Valentine’s Day is this weekend and it’s also Black History Month. I always find it interesting how we don’t see any realistic number of healthy Black relationships in media and ads. It’s as if the one time of year when they could be making the most money celebrating Black love–it’s instead highlighted that they don’t believe healthy Black love exists.
We are taught love stories from childhood. All the fairy tales have princesses falling in love with princes; unrequited love finding their true love; broken hearts being healed by love. Hardly any of those stories are Black.
I mean the Princess and the Frog–maybe. Kind of.

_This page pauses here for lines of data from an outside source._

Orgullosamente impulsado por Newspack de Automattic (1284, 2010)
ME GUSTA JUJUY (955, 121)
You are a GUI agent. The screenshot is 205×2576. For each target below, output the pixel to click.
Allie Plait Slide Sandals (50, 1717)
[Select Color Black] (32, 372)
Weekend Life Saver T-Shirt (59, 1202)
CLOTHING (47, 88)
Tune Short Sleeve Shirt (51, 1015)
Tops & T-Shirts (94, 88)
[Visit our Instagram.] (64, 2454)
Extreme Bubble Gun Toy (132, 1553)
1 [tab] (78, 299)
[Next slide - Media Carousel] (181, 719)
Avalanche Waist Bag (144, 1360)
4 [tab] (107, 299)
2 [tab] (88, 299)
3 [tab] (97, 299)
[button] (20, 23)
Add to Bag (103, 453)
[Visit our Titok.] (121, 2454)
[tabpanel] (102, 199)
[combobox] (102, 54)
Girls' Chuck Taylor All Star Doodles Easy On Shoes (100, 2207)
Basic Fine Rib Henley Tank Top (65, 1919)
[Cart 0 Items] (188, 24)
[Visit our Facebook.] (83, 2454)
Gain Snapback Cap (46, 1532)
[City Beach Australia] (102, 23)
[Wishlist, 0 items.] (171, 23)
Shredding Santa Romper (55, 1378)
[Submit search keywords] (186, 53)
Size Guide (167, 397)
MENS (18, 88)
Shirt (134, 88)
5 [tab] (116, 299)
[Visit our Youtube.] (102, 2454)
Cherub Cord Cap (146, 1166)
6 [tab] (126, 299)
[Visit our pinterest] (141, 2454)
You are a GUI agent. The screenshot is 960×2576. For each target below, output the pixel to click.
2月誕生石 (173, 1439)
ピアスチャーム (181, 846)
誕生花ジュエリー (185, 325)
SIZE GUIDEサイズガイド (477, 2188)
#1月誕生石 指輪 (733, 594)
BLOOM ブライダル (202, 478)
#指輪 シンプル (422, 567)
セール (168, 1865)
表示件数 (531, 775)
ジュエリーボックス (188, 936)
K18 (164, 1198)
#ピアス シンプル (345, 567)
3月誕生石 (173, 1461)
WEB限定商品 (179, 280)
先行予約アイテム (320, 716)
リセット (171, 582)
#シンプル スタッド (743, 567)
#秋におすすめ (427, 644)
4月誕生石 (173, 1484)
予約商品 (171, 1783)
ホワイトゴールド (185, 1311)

It’s hard as a Black woman who has obviously had multiple failed relationships to feel hopeful about love when I rarely ever really get to see it…and it almost feels like that sort of love- that storybook kind–that moves every mountain? This dedicated powerful love is only for other softer, easier-to-love women…
It begins to feel like a challenge to be vulnerable. I have to be open to the risk of heartbreak to meet that heartthrob. The idea of CHOOSING to be vulnerable and open at the risk of heartbreak seems preposterous.
Like why would I willingly risk that AGAIN?
When I began asking myself that question, “Am I ready to risk it all?” I realized that I honestly was. I’d taken the time to grow and learn that it is indeed a risk. Then, I had to get over my fear of it.
I started by asking myself what did the love I wanted look like. I wanted financial support, good sex, honesty, ambition, faithfulness, humor. I was surprised as I was noting in my journal because none of the examples I came up with were a love I saw in media, except Russell and Ciara. Every single other example I came up with was a Black couple that I knew personally! How can Black love be hard to find when surrounded by it?
The TV may not recognize, but I recognize real true LASTING loves where Black women aren’t victimized till a man begins to grow up. And that gave me hope…
I realized I want Black love because I know it exists. I want Black love because I believe in its power. I want to take that risk of heartbreak again because big risks equal big rewards, right? I want that rewarding love I see reflected when I hear my friend speak of her husband; when my mom talks about her wife; when Sterling K. Brown speaks of his wife Ryan Michelle Bathe! I’m reminded that, of course, Black love exists…
I have loved. Been loved. I will again. So on Valentine’s Day when all the commercials are curly-haired brunettes getting engaged on bridges and beaches, remember: that’s just media. Black love does exist. We don’t need to choose to be okay with not being loved. We need to choose to be okay with risking heartache to find love.